» **Alıştırma 1**
Zuckmayer söyleşisinin son paragrafında müziğin yeni bir işlev kazanabileceği vesileler sayılıyor. Bu vesilelerin hepsini sıralayın.
» **Alıştırma 2**
Zuckmayer söyleşisinde "Eduard Zuckmayer /" sözlerinin geçtiği yerden başlayın, "değişikliği oldu mu?" sözlerinden sonra durun. Aradaki bölümü harfi harfine aktarın.
-------- Verilen metin
Eduard Zuckmayer / 1945’te Türkiye’de üniversite koroları kurmak istedim, bakanlık gereksiz buldu

0

Piyanist, besteci, eğitimci Eduard Zuckmayer, Ankara Devlet Konservatuarı’nın kuruluşunda besteci Paul Hindemith’in tavsiyesiyle, onun hazırladığı raporun uygulanmasını izlemek, piyano öğretmenliği yapmak üzere 1936 Nisanı’nda Ankara’ya gelmişti. İlk iki yılını konservatuarın kuruluşuna harcadı. 1938’den itibaren Gazi Eğitim Enstitüsü’nde müzik öğretmeni yetiştirdi. Ölümünden 2 yıl önce, Türkiye’deki 30 yıllık çalışmasını anlatırken “Hindemith’in önerisi doğrultusunda korolar kurmak istedim, bakanlık gereksiz olduğunu bildirdi” diyordu.

Türkiye’de göreve başladığınızdan bu yana müzik anlayışı bakımından bir gelişme, zihniyet değişikliği oldu mu?
— İnsan bu soru karşısında kendi mizacına göre çok çeşitli düşünceler ileri sürebilir. Karamsar ve tabiatı sabırsız olanlar “konuşulmaya, üzerinde durmaya değer hiçbir anlayış gelişmesi olmadı, hiç de değişmedi bugüne dek” diyebilir. Müziğin gelişmesini, milletin içinde bulunduğu tarihî, siyasî ve ekonomik şartlarla birlikte inceleyen insan daha iyimser olarak, daha ümit verici bir sonuca varacaktır. Kendi payıma iyimserlere katılmaya eğimliyim. Fakat karşılık olarak şunu sormalıyım: “Hangi müzik anlayışının gelişmesi, nasıl bir zihniyet değişikliği söz konusudur?” Yurtta geleneksel ve eski zamandaki değeri inkâr edilmez olan Türk Sanat Müziği vardır. Taraftarları hâlâ çok. Bu musikiye bağlı kalıp onu bugünkü düşük piyasa seviyesinden – korkusundan kurtarıp yükseltmek için çaba gösteren kişiler zihniyet değişikliği için uğraşmıyor mu? Gerçi tarihin gidişi geriye çevrilemez ve bu bakımdan belki bu gibilerin anlayışını yanlış yöne yönelttiğini düşünebiliriz.
Sorunun çok geniş bir alanı kapsamakta olduğunu görüyoruz. Karşılıklı sorulara devamla, gelişmiş zevklerin kültür ihtiyacından, aydın zümresinin lüksünden mi bahsediyoruz sadece? Yoksa bütün vatandaşların ruhsal yükselişi, yaşanan hayatları içine alan halk eğitimi, vatandaşların boş zamanlarını değerlendirecekleri “iyi müzik yapma” hevesi, tören, bayram, düğün gibi vesilelerle müziğin yeni bir fonksiyondan mı?
----------------
-------- Veri alıntıları
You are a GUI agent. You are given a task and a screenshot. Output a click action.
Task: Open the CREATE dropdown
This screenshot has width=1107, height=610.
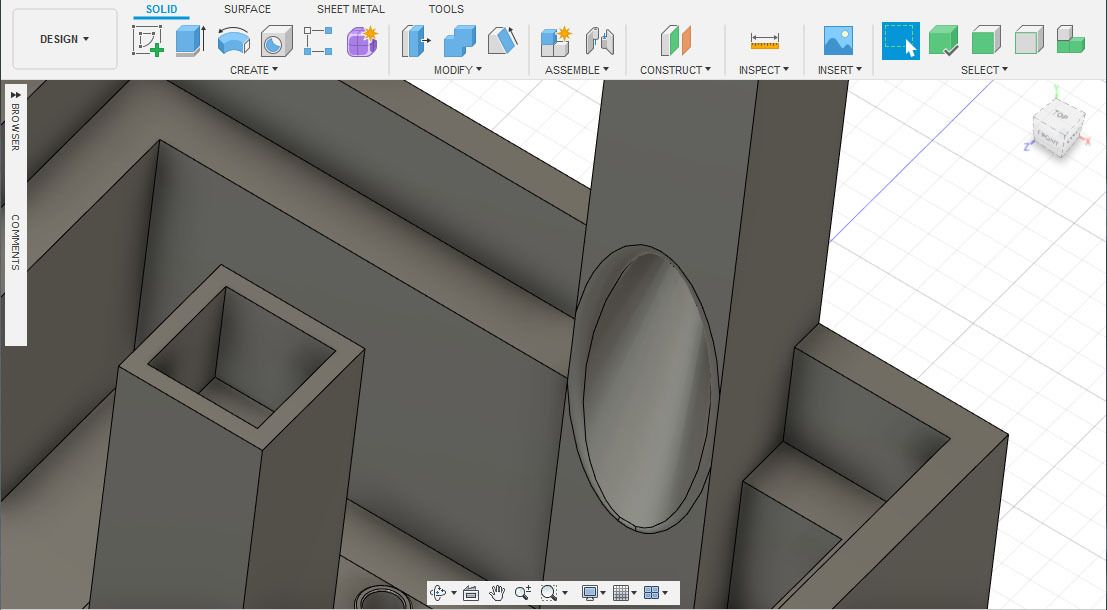[x=252, y=70]
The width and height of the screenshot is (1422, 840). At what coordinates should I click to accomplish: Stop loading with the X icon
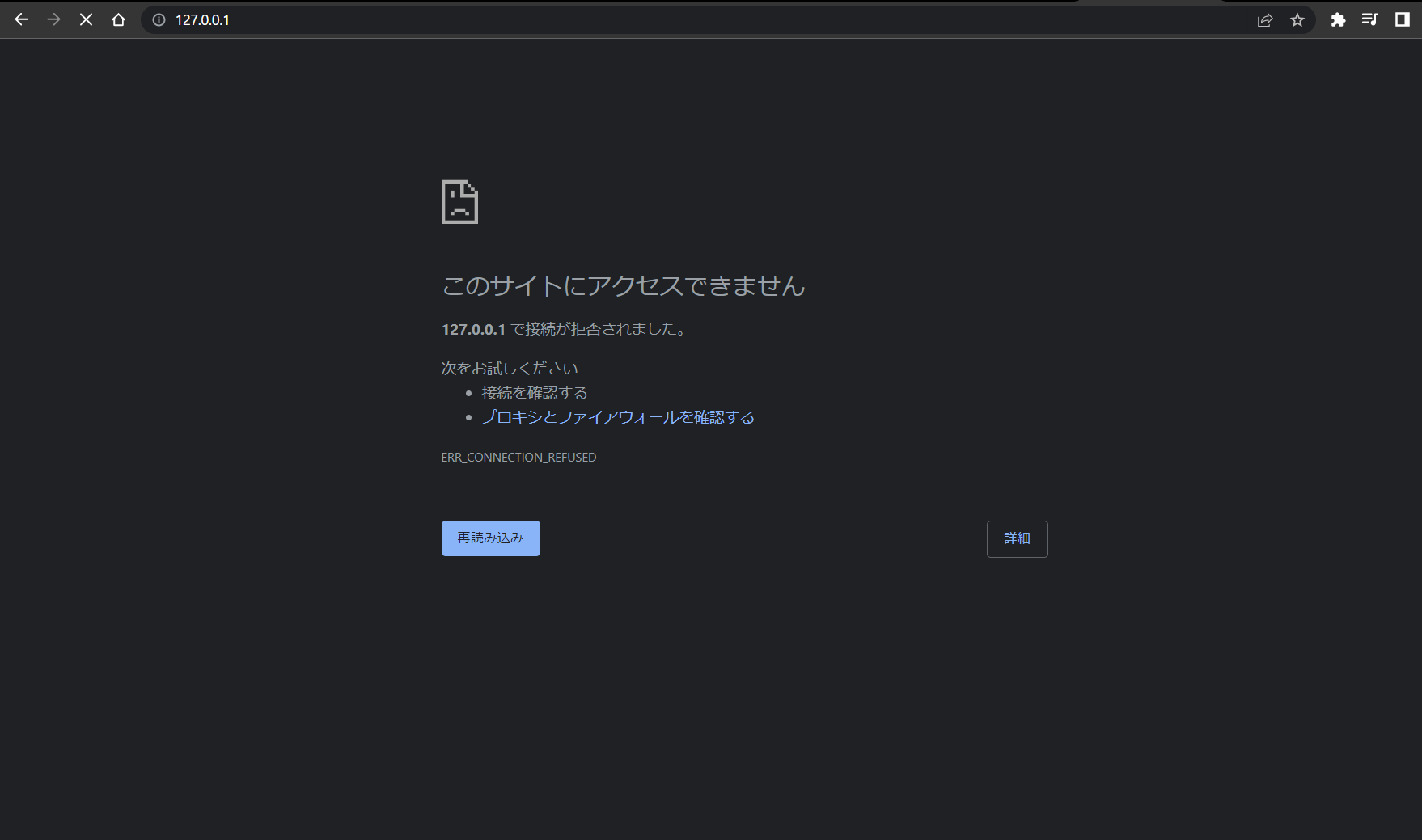(86, 19)
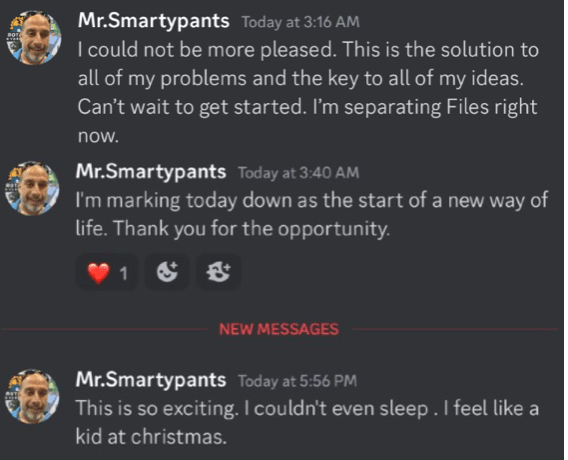
Task: Click the 'separating Files right' text line
Action: (440, 107)
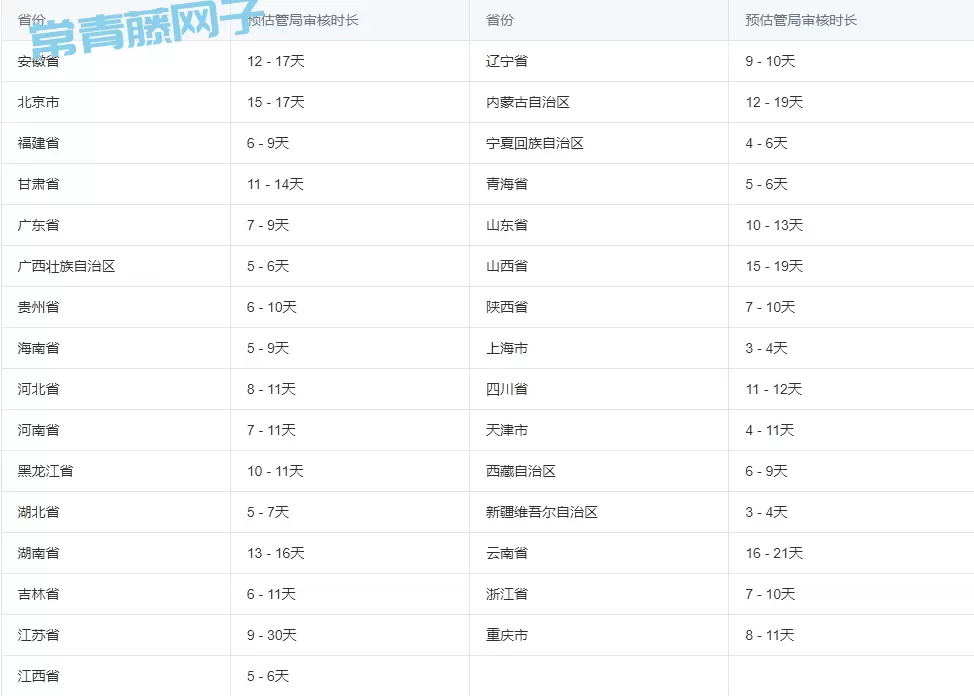Select the 四川省 duration 11 - 12天
This screenshot has height=696, width=974.
point(774,390)

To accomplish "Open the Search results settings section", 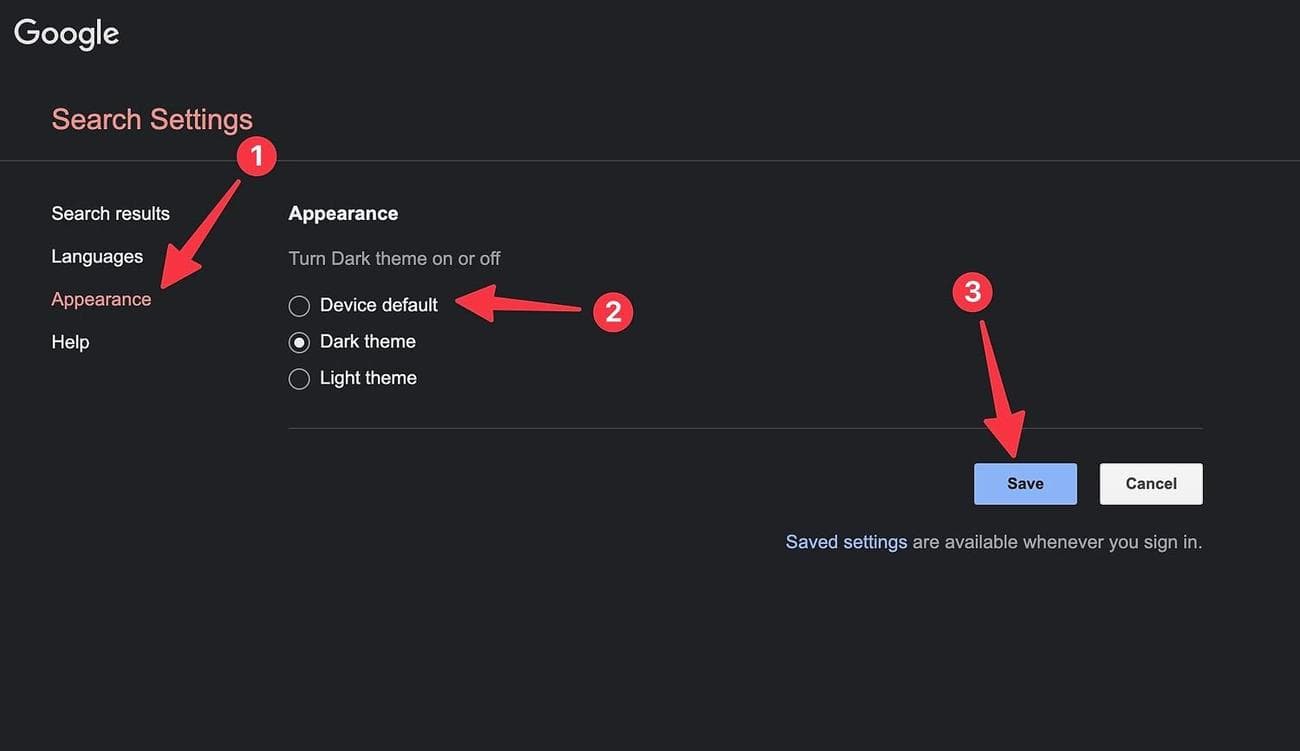I will click(x=110, y=213).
----------------
» **Alıştırma yanıtı 1**
tören, bayram, düğün

» **Alıştırma yanıtı 2**
Eduard Zuckmayer / 1945’te Türkiye’de üniversite koroları kurmak istedim, bakanlık gereksiz buldu

0

Piyanist, besteci, eğitimci Eduard Zuckmayer, Ankara Devlet Konservatuarı’nın kuruluşunda besteci Paul Hindemith’in tavsiyesiyle, onun hazırladığı raporun uygulanmasını izlemek, piyano öğretmenliği yapmak üzere 1936 Nisanı’nda Ankara’ya gelmişti. İlk iki yılını konservatuarın kuruluşuna harcadı. 1938’den itibaren Gazi Eğitim Enstitüsü’nde müzik öğretmeni yetiştirdi. Ölümünden 2 yıl önce, Türkiye’deki 30 yıllık çalışmasını anlatırken “Hindemith’in önerisi doğrultusunda korolar kurmak istedim, bakanlık gereksiz olduğunu bildirdi” diyordu.

Türkiye’de göreve başladığınızdan bu yana müzik anlayışı bakımından bir gelişme, zihniyet değişikliği oldu mu?